**EXERCISE DETAILS**
How many lines in this data contain the string "under"? Reply with the number only.

(Stored items)
▽
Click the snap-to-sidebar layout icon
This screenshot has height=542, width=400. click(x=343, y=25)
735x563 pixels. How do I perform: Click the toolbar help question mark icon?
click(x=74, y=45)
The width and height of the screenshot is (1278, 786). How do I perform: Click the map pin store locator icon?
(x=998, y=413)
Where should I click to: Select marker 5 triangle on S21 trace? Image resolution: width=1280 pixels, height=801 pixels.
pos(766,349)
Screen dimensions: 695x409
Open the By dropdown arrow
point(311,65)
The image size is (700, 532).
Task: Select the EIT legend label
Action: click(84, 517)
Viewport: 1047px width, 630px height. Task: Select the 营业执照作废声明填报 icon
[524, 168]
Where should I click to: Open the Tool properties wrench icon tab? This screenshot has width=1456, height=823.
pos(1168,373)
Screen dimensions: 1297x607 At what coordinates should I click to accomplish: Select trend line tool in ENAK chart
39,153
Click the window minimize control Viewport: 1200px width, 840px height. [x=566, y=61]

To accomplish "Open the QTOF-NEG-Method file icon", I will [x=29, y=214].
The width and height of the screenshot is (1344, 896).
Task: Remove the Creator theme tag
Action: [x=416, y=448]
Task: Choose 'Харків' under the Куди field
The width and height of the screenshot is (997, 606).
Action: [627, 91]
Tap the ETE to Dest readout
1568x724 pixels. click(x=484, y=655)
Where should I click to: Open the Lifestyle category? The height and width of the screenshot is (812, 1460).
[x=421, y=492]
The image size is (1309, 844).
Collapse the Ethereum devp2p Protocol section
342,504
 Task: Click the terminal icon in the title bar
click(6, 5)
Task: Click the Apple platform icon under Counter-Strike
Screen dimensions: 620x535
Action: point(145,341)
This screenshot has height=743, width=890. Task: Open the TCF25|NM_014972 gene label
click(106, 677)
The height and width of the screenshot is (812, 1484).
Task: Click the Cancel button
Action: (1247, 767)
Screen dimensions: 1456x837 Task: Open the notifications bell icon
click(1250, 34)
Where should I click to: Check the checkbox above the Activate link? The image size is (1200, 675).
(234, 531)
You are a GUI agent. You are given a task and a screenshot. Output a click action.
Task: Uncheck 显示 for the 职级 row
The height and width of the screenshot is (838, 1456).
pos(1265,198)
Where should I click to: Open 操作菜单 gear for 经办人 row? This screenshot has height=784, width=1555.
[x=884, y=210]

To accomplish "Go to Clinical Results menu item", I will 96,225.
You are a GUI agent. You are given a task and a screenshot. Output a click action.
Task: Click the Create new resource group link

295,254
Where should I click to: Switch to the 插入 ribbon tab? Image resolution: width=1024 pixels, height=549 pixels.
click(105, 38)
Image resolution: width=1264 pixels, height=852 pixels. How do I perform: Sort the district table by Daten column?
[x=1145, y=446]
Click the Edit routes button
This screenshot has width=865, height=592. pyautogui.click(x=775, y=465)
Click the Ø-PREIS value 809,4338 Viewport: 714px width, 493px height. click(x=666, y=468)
△
**SOLUTION FOR THIS EXERCISE**
2